L’intelligence artificielle a le vent en poupe. L’arrivée au yeux du grand public de ChatGPT a lancé un véritable mouvement. La 12ème édition du salon Big Data & AI de Paris (25 & 26 septembre 2023), beaucoup plus “AI” que “Big Data” cette année, a explosé son record de fréquentation avec plus de 16 500 visiteurs, en le classant plus grand évènement dédié à l’intelligence artificielle en Europe, à ce jour. Mais derrière cette frénésie, qu’entend-on réellement par “intelligence artificielle” ?

L’informaticien américain John McCarthy, à qui l’on attribue généralement la paternité du terme “intelligence artificielle”, la définissait ainsi dans les années 50 : “il s’agit de la science et de l’ingénierie qui consistent à créer des machines intelligentes, en particulier des programmes informatiques”. La définition est floue : une bête calculette collège serait ainsi une intelligence artificielle. Pour en arriver aux solutions que l’on regroupe aujourd’hui sous la bannière IA, il faut attendre une autre avancée technique : l’apprentissage automatique, ou machine learning.

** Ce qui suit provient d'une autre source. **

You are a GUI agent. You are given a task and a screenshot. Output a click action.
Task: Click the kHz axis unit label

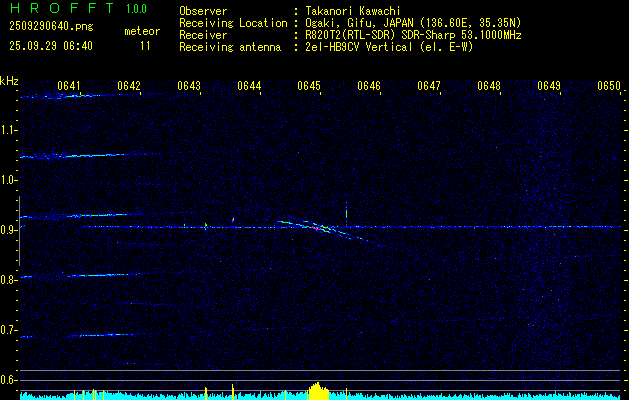pos(9,81)
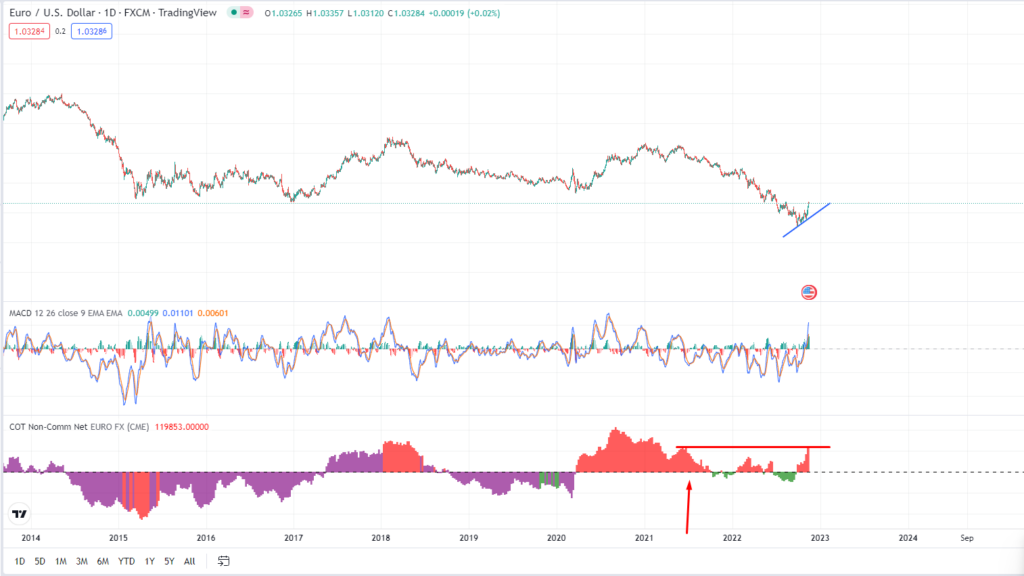Viewport: 1024px width, 576px height.
Task: Click the US flag economic event marker
Action: pyautogui.click(x=809, y=292)

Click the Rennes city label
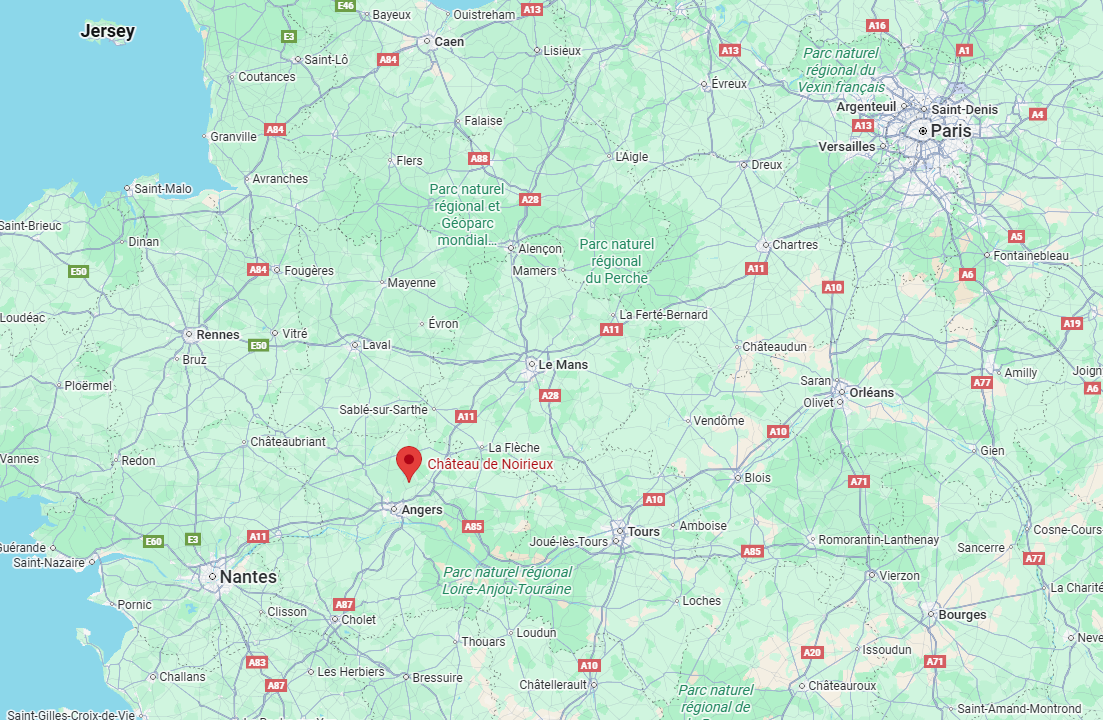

Dans la pratique, il s’agit d’entraîner un réseau neuronal (une infrastructure informatique construite comme un cerveau, avec plusieurs unités de calcul interconnectées) sur des millions voir des milliards d’exemples de quelque chose, afin qu’il puisse reconnaître et classer quelque chose qu’il n’a jamais vu avant. Entraînée sur des millions de photos de tables et de chaises, une IA sera capable de vous dire si une photo qu’il n’a jamais vu représente une table ou une chaise. C’est là l’élément central d’une IA moderne : plus qu’une machine qui réfléchit, une IA est une machine capable d’apprendre.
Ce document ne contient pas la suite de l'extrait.